Neurobiological and genetic aspects of alcohol addiction: a special focus on acetaldehyde, the first metabolite of ethanol

Although alcoholism is one of the most common forms of addiction, its neurobiological mechanisms still remain unclear. The reinforcing properties of ethanol are mediated by the interaction of multiple neurotransmitter systems, including dopamine, serotonin, glutamate, GABA, endogenous opioids and endocannabinoids. Additionally, long term changes in these neurotransmitter systems are believed to promote the development of alcoholism, probably through specific alterations of brain regions involved in motivation. In humans, it has been clearly demonstrated that alcohol dependence is a genetically heritable disease, at least to some extent.
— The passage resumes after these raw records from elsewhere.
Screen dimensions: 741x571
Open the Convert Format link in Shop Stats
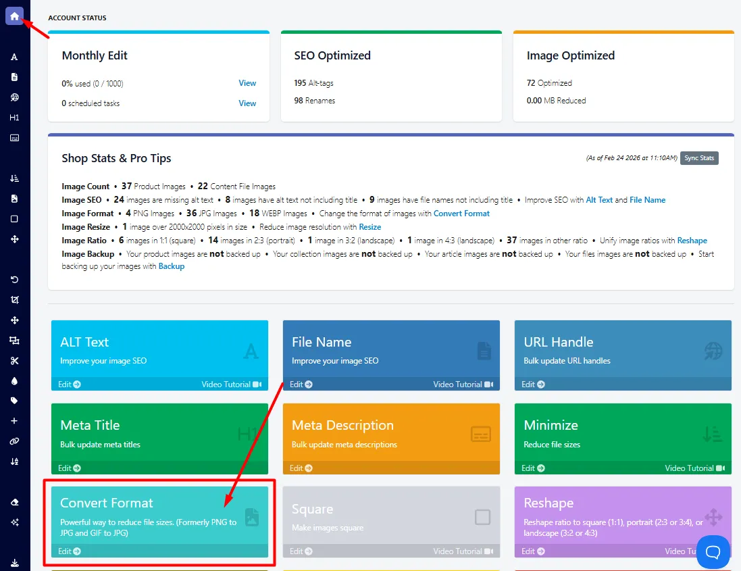click(461, 214)
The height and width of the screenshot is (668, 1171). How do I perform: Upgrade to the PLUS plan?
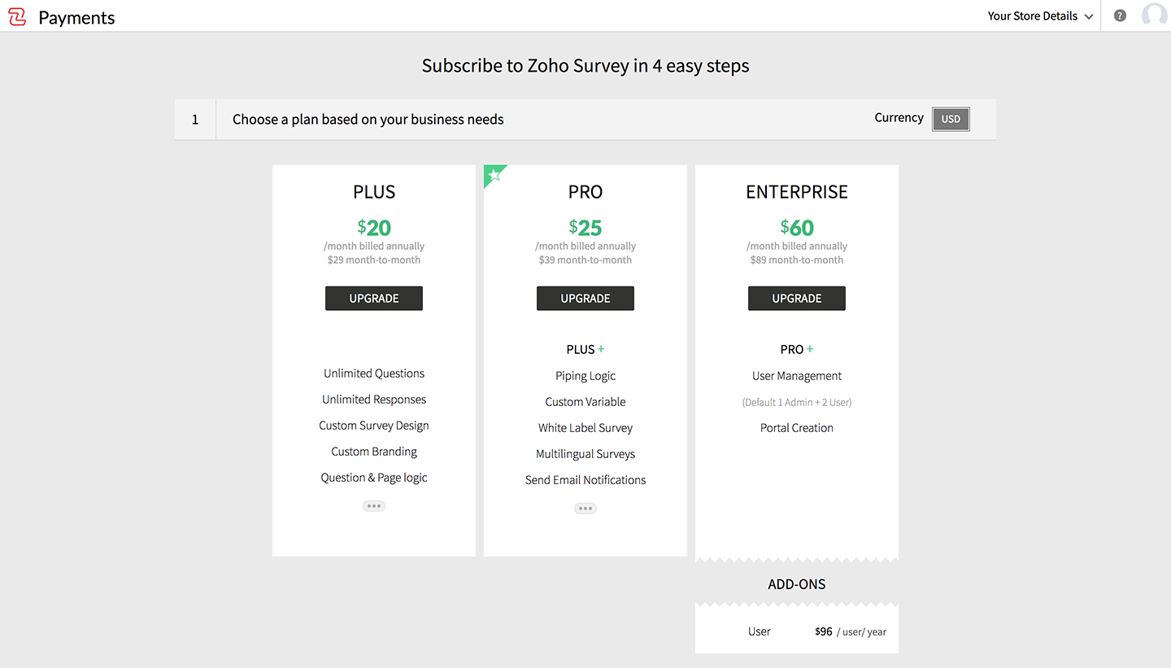tap(374, 299)
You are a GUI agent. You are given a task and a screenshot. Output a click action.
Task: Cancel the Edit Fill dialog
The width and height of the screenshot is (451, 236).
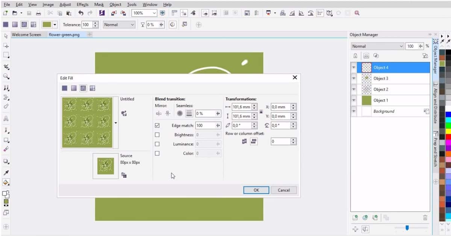click(283, 190)
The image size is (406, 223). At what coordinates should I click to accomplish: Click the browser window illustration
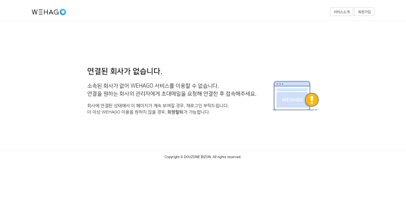click(292, 96)
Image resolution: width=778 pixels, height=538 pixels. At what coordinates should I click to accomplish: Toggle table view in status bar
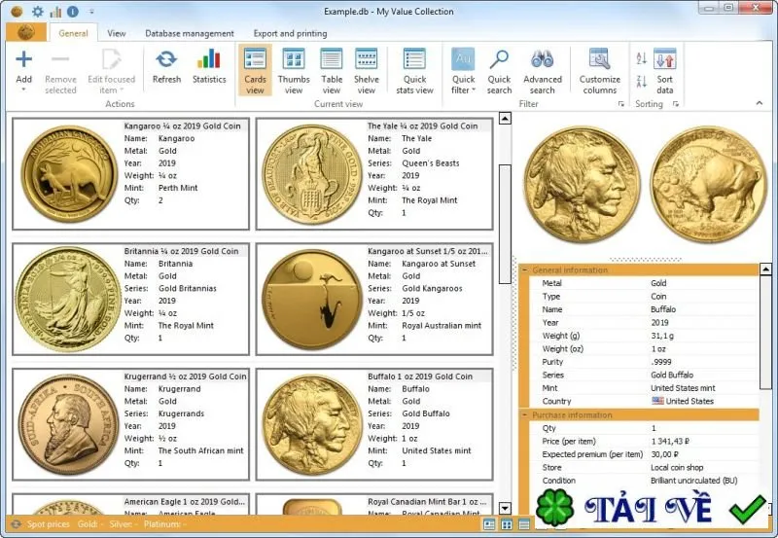524,524
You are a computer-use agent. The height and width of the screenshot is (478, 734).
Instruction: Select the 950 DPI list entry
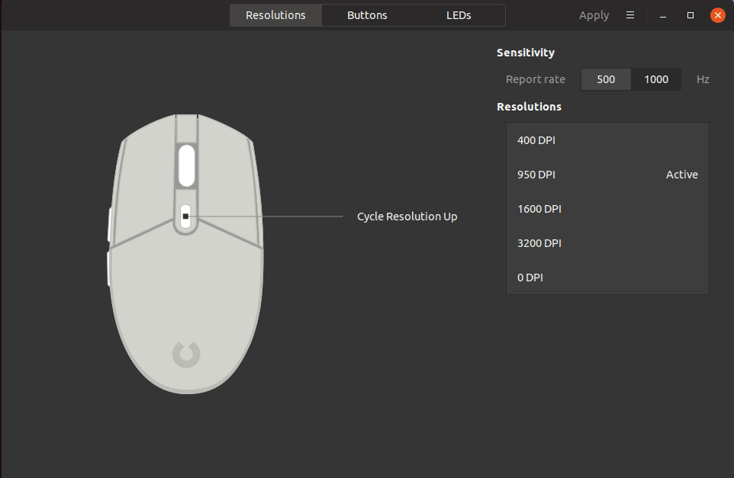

Twin and adoptions studies indicate that 50-60% of the phenotypic variations in alcohol dependence are accounted for by a genetic component. Among the multiple genes that are possibly involved in the development of alcohol dependence and addiction, there is very strong evidence that genes related to the metabolism of ethanol play a major role. For example, genetic polymorphisms in alcohol and aldehyde dehydrogenase enzymes strongly affect alcoholism susceptibility in humans. In recent years, several studies have also provided evidence that acetaldehyde, the first metabolite of ethanol, contributes to alcohol abuse and alcoholism. In rodents such as rats and mice, low doses of brain acetaldehyde induce reinforcing and stimulant effects, although high concentrations of peripheral blood acetaldehyde produce adverse reactions. These results led to the controversial theory that acetaldehyde mediates or at least contributes to the reinforcing and addictive properties of ethanol.